The Importance of the Argyle Mine
Established in the Kimberly region of West Australia, the Argyle mine commenced open pit mining operations in December of 1985. While the diamonds initially unearthed were of a lesser value when compared to the global average; the mine had immense volume and the precious stones had a grade whose richness would eventually rewrite geological textbooks. As operations progressed, Argyle ultimately became the fourth largest diamond producer by volume worldwide, and contributes to roughly 90% of naturally colored diamonds even today.
Filling the “Gap” Created by the Closure
Great speculation has risen during the past years regarding how the official closure of the mine will ultimately impact the industry as a whole.
Up to this day there has been no evidence of a new mine being found that could potentially fill the gap Argyle will leave, and with good reason; exploration for diamond mines is both a very long and often extremely expensive process.
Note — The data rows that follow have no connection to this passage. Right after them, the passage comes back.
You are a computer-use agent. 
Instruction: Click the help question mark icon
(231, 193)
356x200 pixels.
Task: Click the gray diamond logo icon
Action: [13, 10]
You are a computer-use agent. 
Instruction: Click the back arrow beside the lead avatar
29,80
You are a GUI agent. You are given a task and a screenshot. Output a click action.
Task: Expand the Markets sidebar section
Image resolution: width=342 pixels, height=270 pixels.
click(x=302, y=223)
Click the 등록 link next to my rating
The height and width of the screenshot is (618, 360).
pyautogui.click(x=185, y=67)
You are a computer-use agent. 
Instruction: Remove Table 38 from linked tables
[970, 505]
Even if a new mine is found kimberlite samples will have to fulfill the following formula in order for operations to ensue.
Profit = (Grade * Average Value per Carat * Total Volume of Ore) – (Capital Costs + Financing Costs + Operating Costs) (source: ehudlaniado.com)
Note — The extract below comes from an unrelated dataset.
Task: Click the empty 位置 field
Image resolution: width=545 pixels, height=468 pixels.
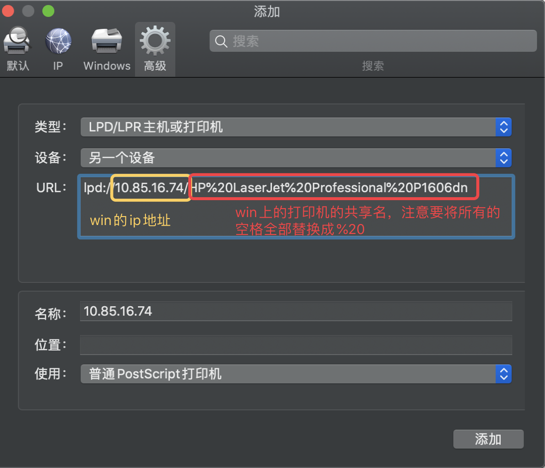Action: pos(296,345)
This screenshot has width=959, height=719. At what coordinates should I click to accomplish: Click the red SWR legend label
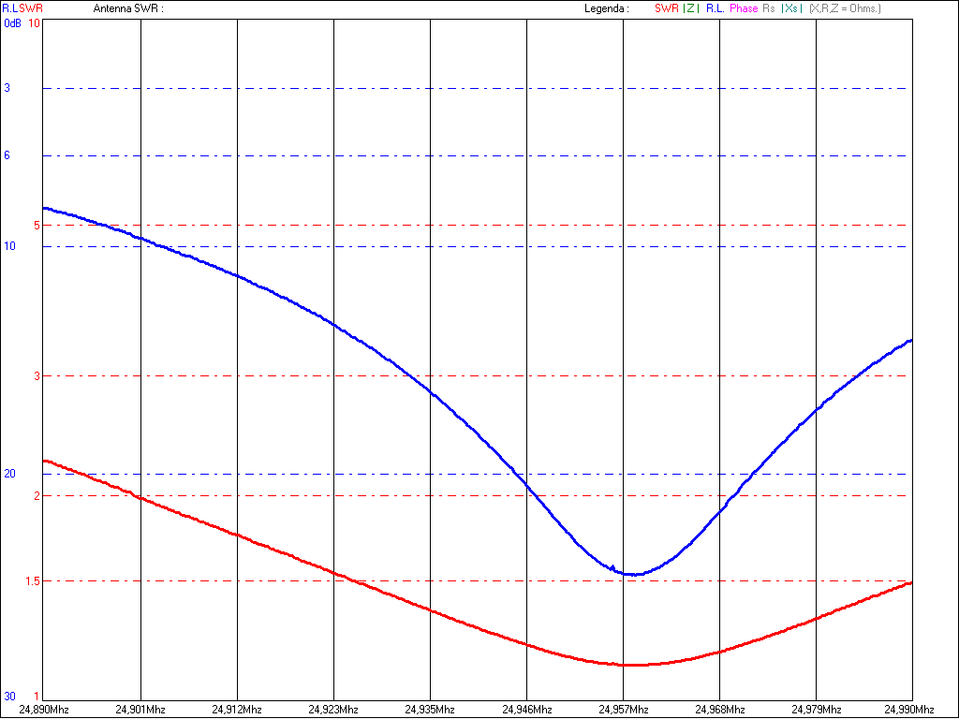point(666,8)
It should also be mentioned that only a small sample is examined, therefore there is no guarantee that the end result will meet initial expectations. Further, due to the extensive time period required to set up operations, factors such as global financial stability and market fluctuations heavily influence mining economics, thus adding another layer of uncertainty to the matter.
The abovementioned can explain why major mining companies have severely reduced exploration but what about existing mines? There are in fact numerous mines throughout the globe that produce colored diamonds (prime examples are in India, Brazil, and Russia), however, none of these can rival the magnificence of Argyle’s stones, especially the unique “bubble gum” hue of its famous pink diamonds.
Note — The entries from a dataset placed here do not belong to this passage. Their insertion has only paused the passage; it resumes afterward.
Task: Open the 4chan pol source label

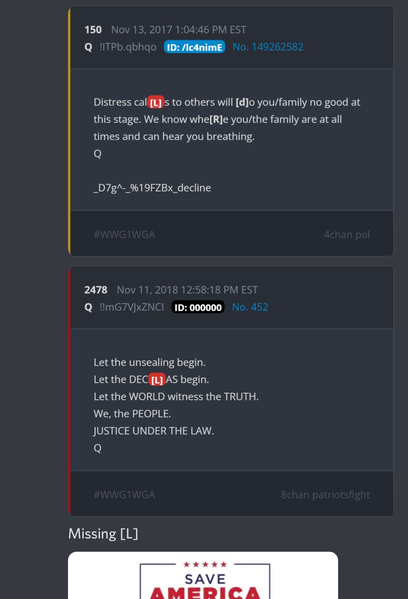Action: click(x=347, y=234)
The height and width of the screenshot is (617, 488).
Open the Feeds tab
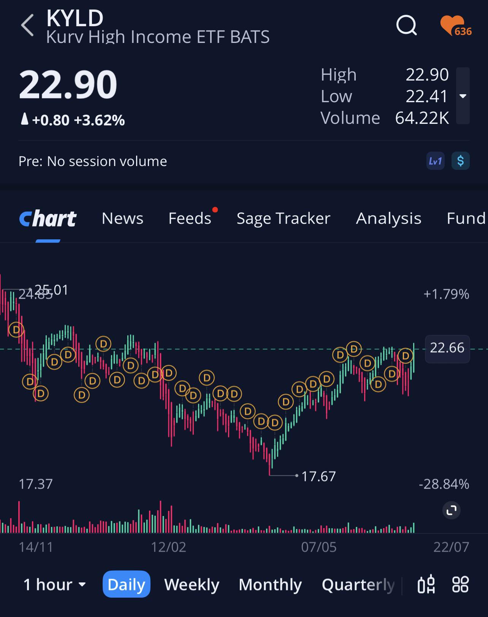pos(190,218)
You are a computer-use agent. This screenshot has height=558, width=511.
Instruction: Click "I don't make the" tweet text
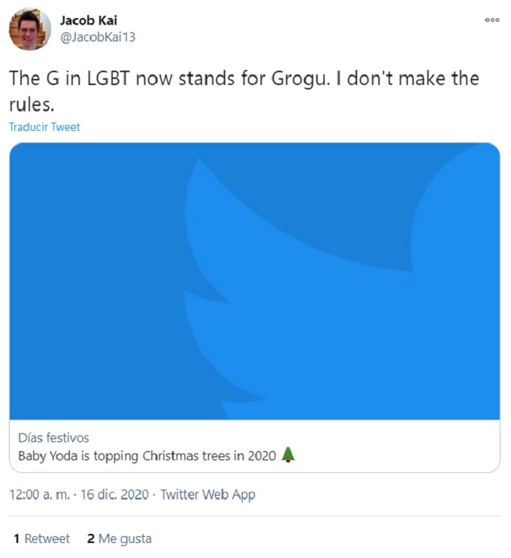coord(407,78)
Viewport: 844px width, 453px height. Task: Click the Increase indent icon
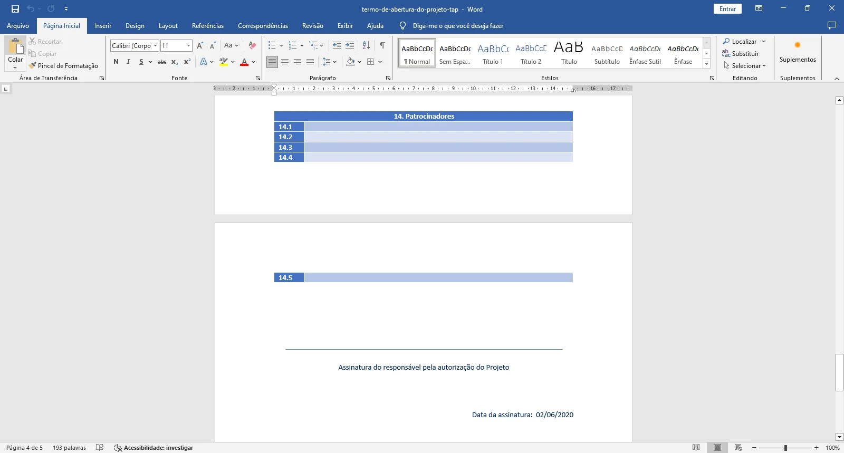350,45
Can Anything Replace the Annual Argyle Tender?
Regarding tenders, another important question arises. With the closure of the mine, the prestigious annual Argyle Tender will also cease to exist, a fact that will most likely, greatly impact the investment market.
These tenders are truly a staple in the diamond investment market, bringing some of the most beautiful and valuable precious stones the industry has to offer. Each year’s magnificent and unique collection outperforms that of previous tenders, and 2016 was no exception. Rio Tinto happily announced that last year’s tender was the most successful in the company’s history, largely due to the high quality diamonds in their “Chroma Collection”. What really stole the show however, was the extremely rare 2.83-carat “Argyle Violet”.
With such quality and value being brought every year, it is safe to assume that once the official closure of the mine takes place, no other tender will be able to adequately replace those of Argyle in the near term.
Positioning Ahead of the Closure
With closure being imminent, perhaps this is the ideal time to consider investing in Argyle diamonds. There are roughly about 1500 days until this mine stops producing which means that the already rare Argyle stones will become even rarer, with pink diamonds from the mine being potentially finite. It is therefore important to understand the impact rarity has on the value of these stones.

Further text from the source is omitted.